------ EXERCISE INPUTS

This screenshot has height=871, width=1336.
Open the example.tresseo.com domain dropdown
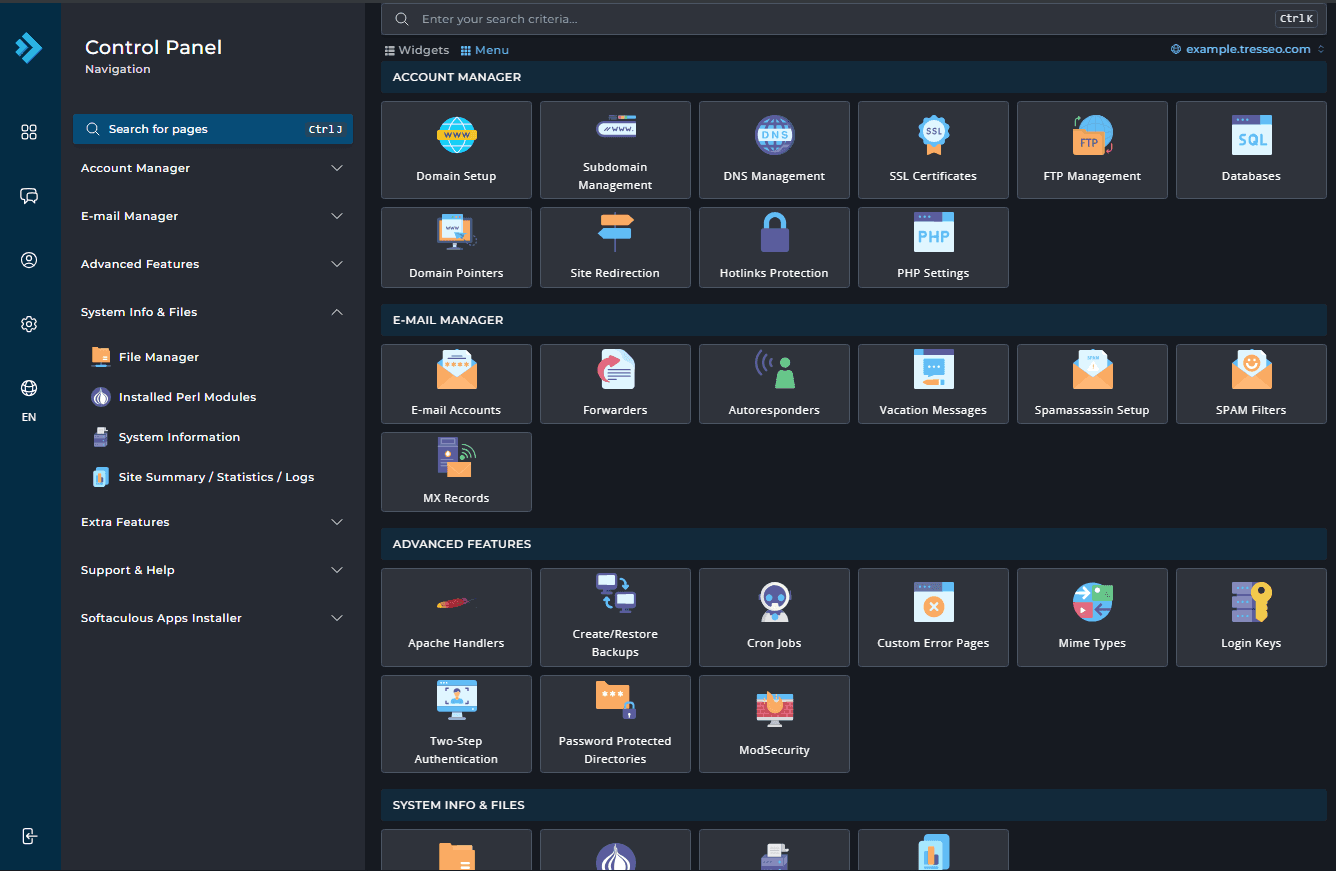(1247, 49)
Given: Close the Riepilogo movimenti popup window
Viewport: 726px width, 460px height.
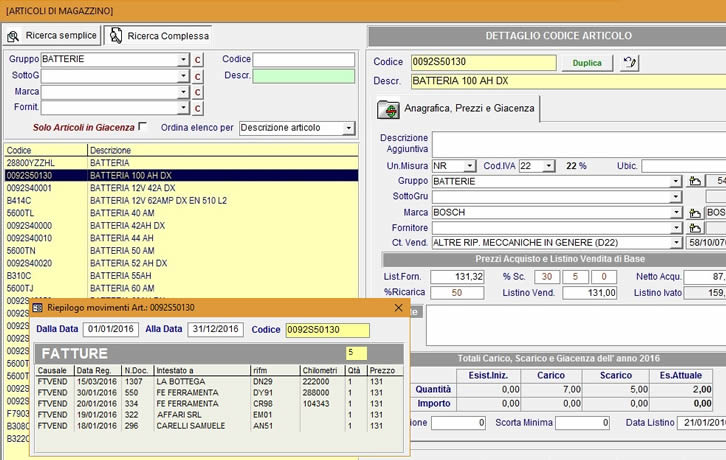Looking at the screenshot, I should (400, 308).
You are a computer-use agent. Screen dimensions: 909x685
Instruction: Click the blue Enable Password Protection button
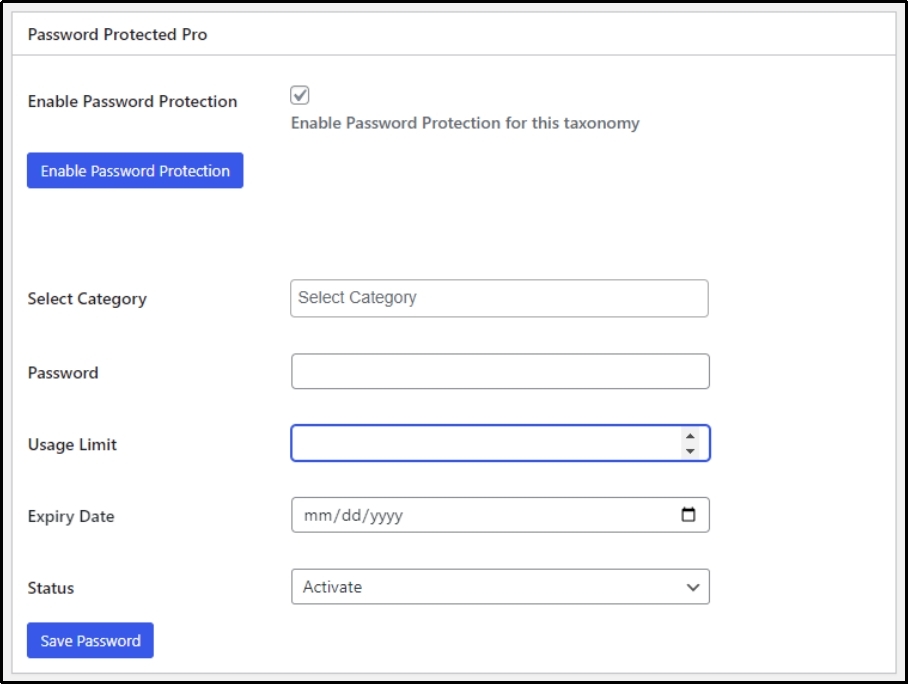point(134,170)
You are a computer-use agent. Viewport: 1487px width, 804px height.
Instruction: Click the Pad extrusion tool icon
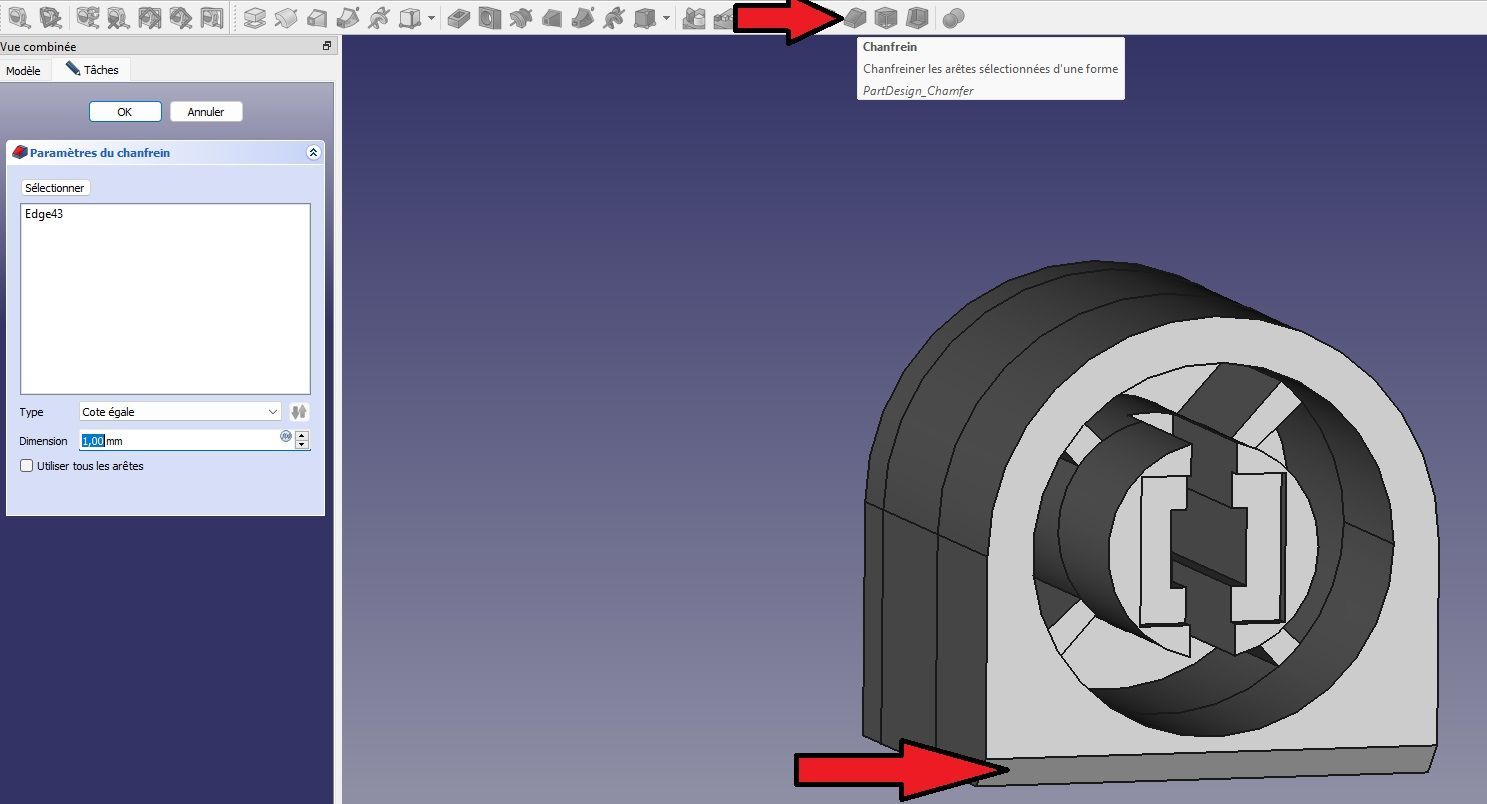pyautogui.click(x=255, y=17)
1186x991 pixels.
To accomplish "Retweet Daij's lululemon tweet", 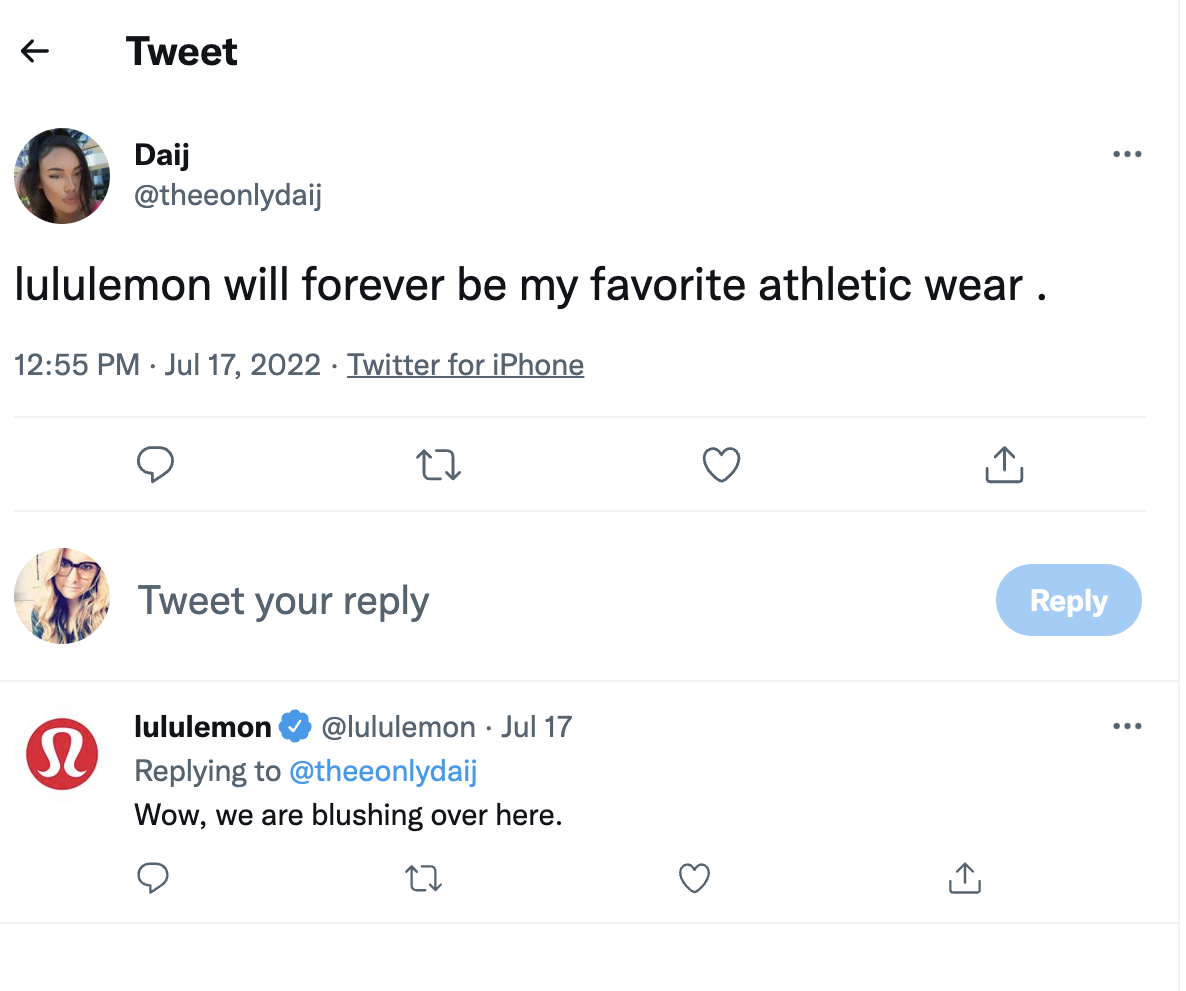I will 438,465.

------------

EXERCISE: Lines that hold "computer" are the ones to copy, so pick each out from the data.

OUTPUT OF THE TASK:
You are a computer-use agent. Screen dimensions: 909x685
You are a computer-use agent. Viewport: 1487px width, 804px height.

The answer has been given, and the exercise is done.